### PROBLEM TO WORK ON
Starting with the line that contains "Nur essentielle [button] (1434, 1048)" and stopping after the line that contains "Home (56, 158)", copy the entries below exactly. Include nothing else.

### RECORD SET
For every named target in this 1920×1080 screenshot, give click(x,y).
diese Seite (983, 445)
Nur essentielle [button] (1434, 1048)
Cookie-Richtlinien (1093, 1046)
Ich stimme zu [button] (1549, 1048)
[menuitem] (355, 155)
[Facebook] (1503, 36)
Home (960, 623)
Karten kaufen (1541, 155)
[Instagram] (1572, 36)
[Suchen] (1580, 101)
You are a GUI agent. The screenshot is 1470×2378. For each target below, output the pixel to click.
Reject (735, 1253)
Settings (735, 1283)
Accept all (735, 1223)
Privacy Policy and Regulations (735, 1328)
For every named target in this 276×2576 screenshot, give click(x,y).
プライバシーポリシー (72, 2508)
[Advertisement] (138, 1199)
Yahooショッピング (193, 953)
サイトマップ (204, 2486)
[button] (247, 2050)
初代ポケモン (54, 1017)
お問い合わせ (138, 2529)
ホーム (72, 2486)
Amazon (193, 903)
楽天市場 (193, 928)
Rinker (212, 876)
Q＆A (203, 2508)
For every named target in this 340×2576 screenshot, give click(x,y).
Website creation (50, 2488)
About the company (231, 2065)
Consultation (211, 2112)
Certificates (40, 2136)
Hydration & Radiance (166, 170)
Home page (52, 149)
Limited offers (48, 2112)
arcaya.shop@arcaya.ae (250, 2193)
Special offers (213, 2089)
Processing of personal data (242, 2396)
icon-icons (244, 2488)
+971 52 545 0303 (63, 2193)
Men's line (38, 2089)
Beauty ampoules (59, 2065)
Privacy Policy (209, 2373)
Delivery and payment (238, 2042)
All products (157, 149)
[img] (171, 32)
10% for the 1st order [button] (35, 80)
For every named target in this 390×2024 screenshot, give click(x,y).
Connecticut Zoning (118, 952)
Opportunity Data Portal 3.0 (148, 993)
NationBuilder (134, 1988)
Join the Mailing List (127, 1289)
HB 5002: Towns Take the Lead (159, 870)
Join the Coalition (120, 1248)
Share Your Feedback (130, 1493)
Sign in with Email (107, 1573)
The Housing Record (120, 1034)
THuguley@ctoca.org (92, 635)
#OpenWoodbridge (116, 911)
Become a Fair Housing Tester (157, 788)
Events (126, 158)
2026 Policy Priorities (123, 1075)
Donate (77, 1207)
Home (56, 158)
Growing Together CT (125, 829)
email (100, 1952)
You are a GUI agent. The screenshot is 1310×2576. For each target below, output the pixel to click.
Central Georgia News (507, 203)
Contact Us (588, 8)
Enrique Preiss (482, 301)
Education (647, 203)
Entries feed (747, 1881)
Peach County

### RESULT FOR THIS EXERCISE
Nur essentielle [button] (1434, 1048)
Cookie-Richtlinien (1093, 1046)
Ich stimme zu [button] (1549, 1048)
[menuitem] (355, 155)
[Facebook] (1503, 36)
Home (960, 623)
Karten kaufen (1541, 155)
[Instagram] (1572, 36)
[Suchen] (1580, 101)
You are a GUI agent. The screenshot is 1470×2378. For each target below, output the pixel to click.
Reject (735, 1253)
Settings (735, 1283)
Accept all (735, 1223)
Privacy Policy and Regulations (735, 1328)
For every named target in this 276×2576 screenshot, give click(x,y).
プライバシーポリシー (72, 2508)
[Advertisement] (138, 1199)
Yahooショッピング (193, 953)
サイトマップ (204, 2486)
[button] (247, 2050)
初代ポケモン (54, 1017)
お問い合わせ (138, 2529)
ホーム (72, 2486)
Amazon (193, 903)
楽天市場 (193, 928)
Rinker (212, 876)
Q＆A (203, 2508)
For every named target in this 340×2576 screenshot, give click(x,y).
Website creation (50, 2488)
About the company (231, 2065)
Consultation (211, 2112)
Certificates (40, 2136)
Hydration & Radiance (166, 170)
Home page (52, 149)
Limited offers (48, 2112)
arcaya.shop@arcaya.ae (250, 2193)
Special offers (213, 2089)
Processing of personal data (242, 2396)
icon-icons (244, 2488)
+971 52 545 0303 (63, 2193)
Men's line (38, 2089)
Beauty ampoules (59, 2065)
Privacy Policy (209, 2373)
Delivery and payment (238, 2042)
All products (157, 149)
[img] (171, 32)
10% for the 1st order [button] (35, 80)
For every named target in this 390×2024 screenshot, give click(x,y).
Connecticut Zoning (118, 952)
Opportunity Data Portal 3.0 (148, 993)
NationBuilder (134, 1988)
Join the Mailing List (127, 1289)
HB 5002: Towns Take the Lead (159, 870)
Join the Coalition (120, 1248)
Share Your Feedback (130, 1493)
Sign in with Email (107, 1573)
The Housing Record (120, 1034)
THuguley@ctoca.org (92, 635)
#OpenWoodbridge (116, 911)
Become a Fair Housing Tester (157, 788)
Events (126, 158)
2026 Policy Priorities (123, 1075)
Donate (77, 1207)
Home (56, 158)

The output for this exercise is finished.